Linkage between innate and acquired immunities at the mucosa

Abstract

The epithelium covering mucosal tissues consists of epithelial cells (ECs) and intraepithelial lymphocytes (IELs), which constitutes the first line of defense against infection by microorganisms, through mucosal innate and acquired immunity. One of the principal roles of the mucosal epithelium is to form a strong physical barrier such as tight junction to prevent microbial penetration. While adhesion mechanisms between ECs have been extensively studied, there are few investigations on the mechanisms between ECs and IELs. Our findings indicate that a homophylic adhesion molecule termed epithelial cell adhesion molecule (Ep-CAM) is also expressed in IELs in addition to ECs, thus forming a physical interaction between ECs and IELs. In addition, we also characterized the expression and function of Toll-like receptors (TLRs) in mucosal epithelium using human corneal epithelial cells (HCEs).

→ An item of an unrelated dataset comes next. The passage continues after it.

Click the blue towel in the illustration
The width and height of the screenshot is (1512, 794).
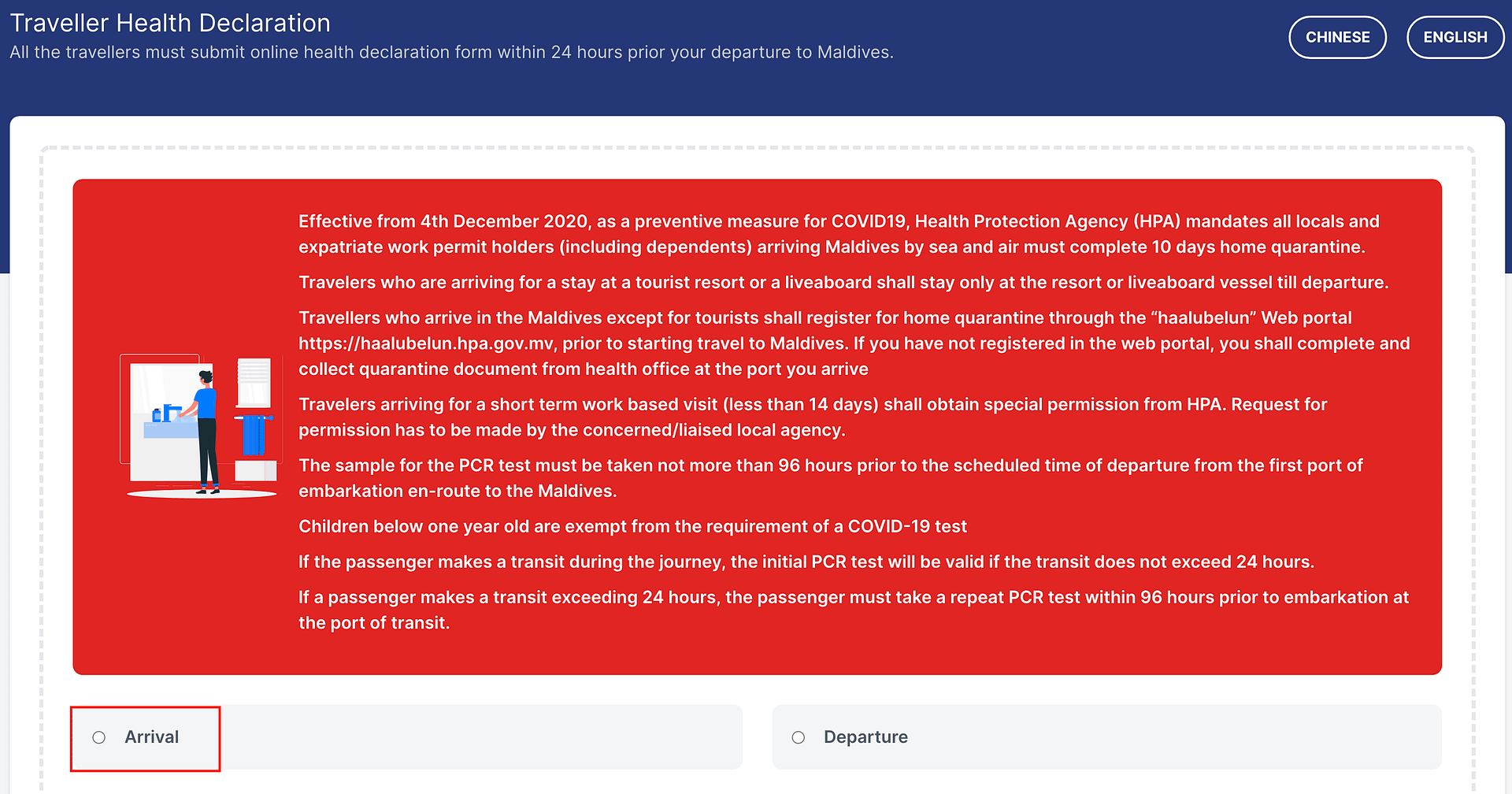tap(254, 436)
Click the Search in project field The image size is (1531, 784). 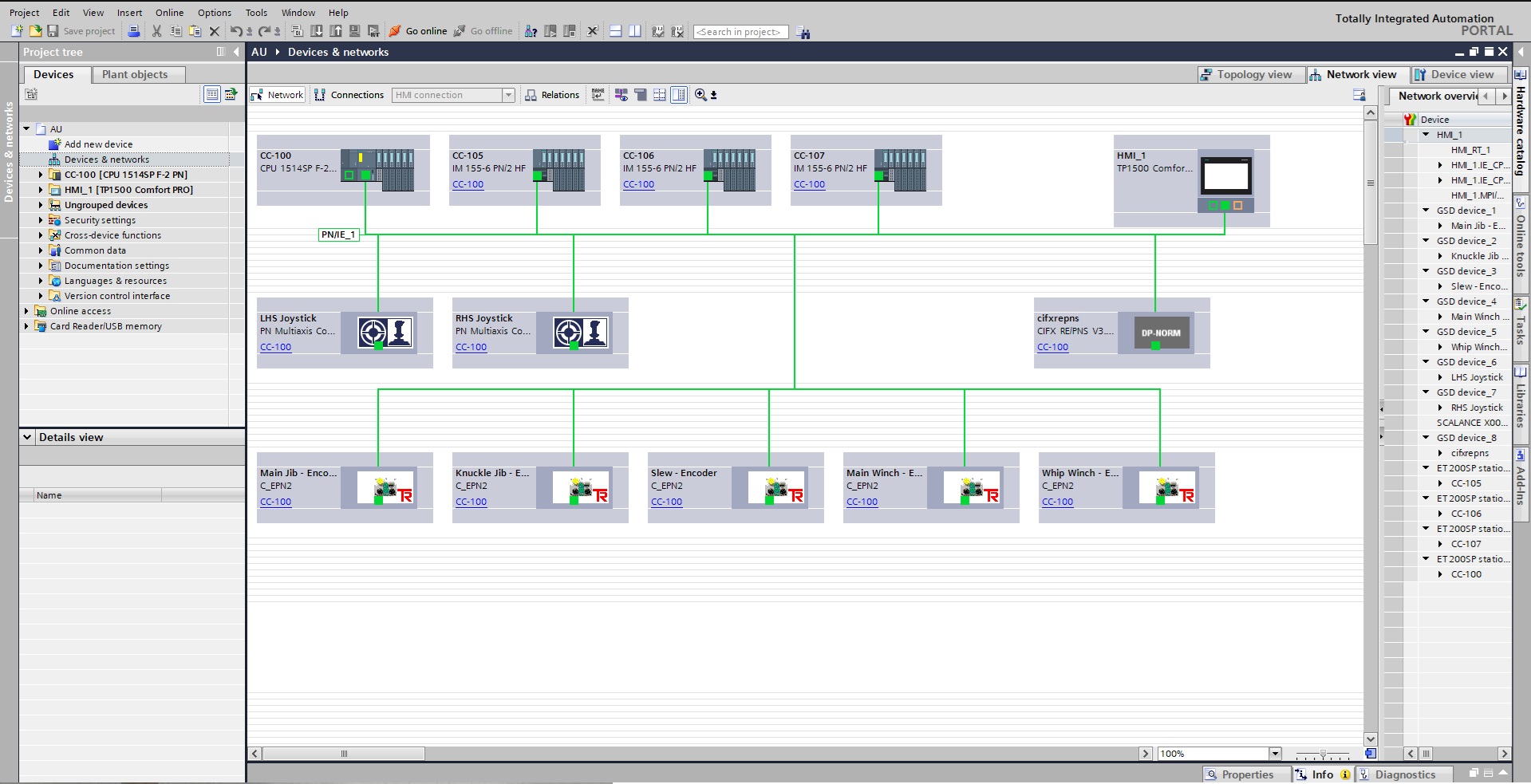pyautogui.click(x=740, y=32)
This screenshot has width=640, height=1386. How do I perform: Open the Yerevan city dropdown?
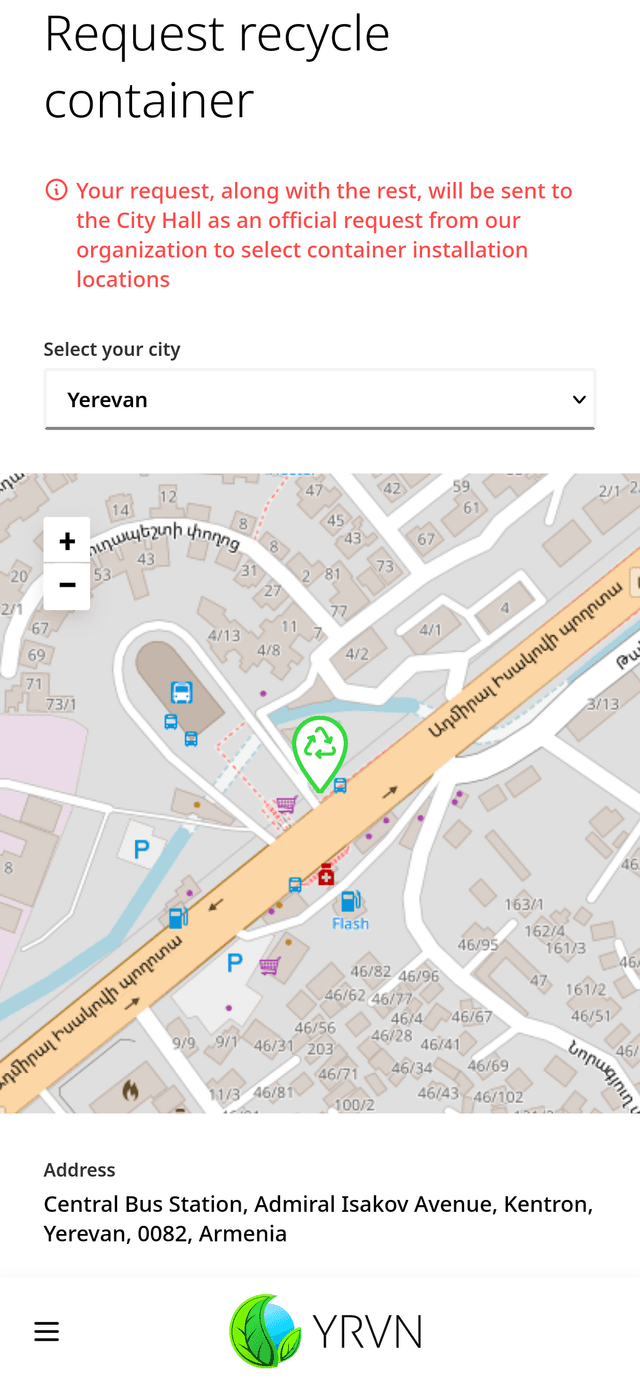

TLRs are mainly expressed by antigen presenting cells (APCs) and recognize pathogen-associated molecular patterns (PAMPs). However, responsiveness via TLR2 and TLR4 in HCEs was impaired, presumably due to restricted expression of the TLRs in the cytoplasm. These findings suggest that mucosal epithelium may create a state of tolerance in order to avoid unnecessary response to environmental and commensal antigens via TLRs. However, the mucosal surfaces that cover gut and respiratory lymphoid tissues such as Peyer's patch and nasopharynx-associated lymphoid tissue (NALT) are equipped with the gateway system which effectively uptake the outside antigens via M cells to initiate both the positive and negative immune responses. We recently identified M cell-like cells that are located within the villous epithelium and involved in antigen-transport into the lamina propria. Therefore, we designated them as villous M cells. These findings suggest that mucosal immune system is equipped with multiple layers of induction/suppression mechanisms for the regulation of mucosal innate and acquired immunity.